#### Text for analysis

If I Had A Hammer

If the only tool you have is a hammer, you tend to see every problem as a nail.

That’s one of my favorite “proverbs”. I’ve used it for years and always attributed it to Abraham Maslow. But, have I been correct in doing so? Wiktionary to the rescue:

From the book Toward a Psychology of Being by Abraham H. Maslow (1962):

“I suppose it is tempting, if the only tool you have is a hammer, to treat everything as if it were a nail.”

Similar concept by Abraham Kaplan, The Conduct of Inquiry: Methodology for Behavioral Science, (1964):

“I call it the law of the instrument, and it may be formulated as follows: Give a small boy a hammer, and he will find that everything he encounters needs pounding.”

This blog post is about tools and utility and reductionism and throwing away some of life’s wonders like so much ephemera.

One of the frustrations of aging is losing your tools, not your physical tools like your screwdriver or tape measure, but finding you don’t hear as well as you once could, or see, or smell, and that wonderful tool of memory, where did I put that? Years ago a guy named Stephen Covey reduced the concept of being “highly effective” to seven habits. Number 7 was, “Sharpen the Saw”. Sometimes these days I can’t even remember where my saw is, much less how to sharpen it.

But even more tragic than losing tools through aging, is when we recklessly throw out tools—reducing the options in our toolbox by seeking simple, quick solutions—casting aside the tools of wonder, creativity, inquiry, spiritual quests, and in their place adding dogma, doctrine, principles, processes—tools that certainly have their time and purpose, but ugly and dangerous when they become the only tools we have.

If Kaplan is right about his “law of the instrument”, then I can probably look at my behavior and attitude and learn something. If I’m constantly pounding everything, there’s a good chance that I’ve reduced my toolbox to a hammer. You know what I mean?

So today, I’m taking stock. I’m thinking of my worldview, my politics, my religion, my relationships, my motives, my dreams, and I’m asking myself: what tools do I have in the box?

########
#### Extracted material

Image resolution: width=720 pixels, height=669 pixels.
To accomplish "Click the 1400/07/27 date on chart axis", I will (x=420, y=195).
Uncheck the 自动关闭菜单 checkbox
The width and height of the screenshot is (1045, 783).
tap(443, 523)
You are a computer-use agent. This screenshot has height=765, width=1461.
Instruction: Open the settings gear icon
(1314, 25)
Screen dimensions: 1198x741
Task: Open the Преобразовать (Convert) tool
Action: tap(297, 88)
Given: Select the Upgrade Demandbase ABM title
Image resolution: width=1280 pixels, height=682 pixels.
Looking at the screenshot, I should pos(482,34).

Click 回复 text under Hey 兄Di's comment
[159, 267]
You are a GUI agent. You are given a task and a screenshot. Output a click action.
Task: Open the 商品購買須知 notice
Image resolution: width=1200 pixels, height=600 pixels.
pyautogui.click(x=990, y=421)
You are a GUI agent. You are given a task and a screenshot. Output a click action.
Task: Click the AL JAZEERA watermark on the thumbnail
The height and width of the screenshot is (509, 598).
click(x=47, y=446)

########

[Tasks to carry out]:
a - Rewrite the paragraph of the blog post about the hammer proverb that begins "One of the frustrations of aging" in a shorter form, keeping its main facts.
b - Continue the blog post about the hammer proverb, starting after its final sentence.

[Answers to the exercise]:
a - Aging brings the frustration of losing one's tools. These are not physical tools like a screwdriver or tape measure but hearing, sight, smell and memory. Stephen Covey once reduced being "highly effective" to seven habits, the seventh being "Sharpen the Saw." These days I sometimes cannot even remember where my saw is, much less how to sharpen it.

b -
I read a column in the Washington Post. As I read I thought, I want more hope, that somehow we can collectively see that it’s going to take more than a hammer to pound everything, more than a screwdriver to continue to do what screwdrivers do. The proof is in the opening paragraph of the story:

There is so much anger out there in America: “Anger at Wall Street. Anger at Muslims. Anger at trade deals. Anger at Washington. Anger at police shootings of young black men. Anger at President Obama. Anger at Republican obstructionists. Anger about political correctness. Anger about the role of big money in campaigns. Anger about the poisoned water of Flint. Anger about deportations. Anger about undocumented immigrants. Anger about a career that didn’t go as expected. Anger about a lost way of life. Mob anger at groups of protesters in their midst. Specific anger and undefined anger and even anger about anger.”


I love poetry. Since our culture tends to reduce the idea of manliness to a caricature that real-men shouldn’t enjoy reading much of anything, especially poetry, I’m including a manly-esque poem, written by John Updike, author of works every guy should read. I share it because it has helped me take the measure of my tools.

Tools
By John Updike

Tell me, how do the manufacturers of tools
turn a profit? I have used the same clawed hammer
for forty years. The screwdriver misted with rust
once slipped into my young hand, a new householder’s.
Obliviously, tools wait to be used: the pliers,
notched mouth agape like a cartoon shark’s; the wrench
with its jaws on a screw; the plane still sharp enough
to take its fragrant, curling bite; the brace and bit
still fit to chew a hole in pine like a patient thought;
the tape rule, its inches unaltered though I have shrunk;
the carpenter’s angle, still absolutely right though I
have strayed; the wooden bubble level from my father’s
meagre horde. Their stubborn shapes pervade the cellar,
enduring with a thrift that shames our wastrel lives.

IF I HAD A HAMMER. Click and listen. Makes me long for the beautiful complexity of the 60s and my first Coming-Of-Age, when my toolbox was full, even though I often tore up more things than I fixed or built. At least I was alive.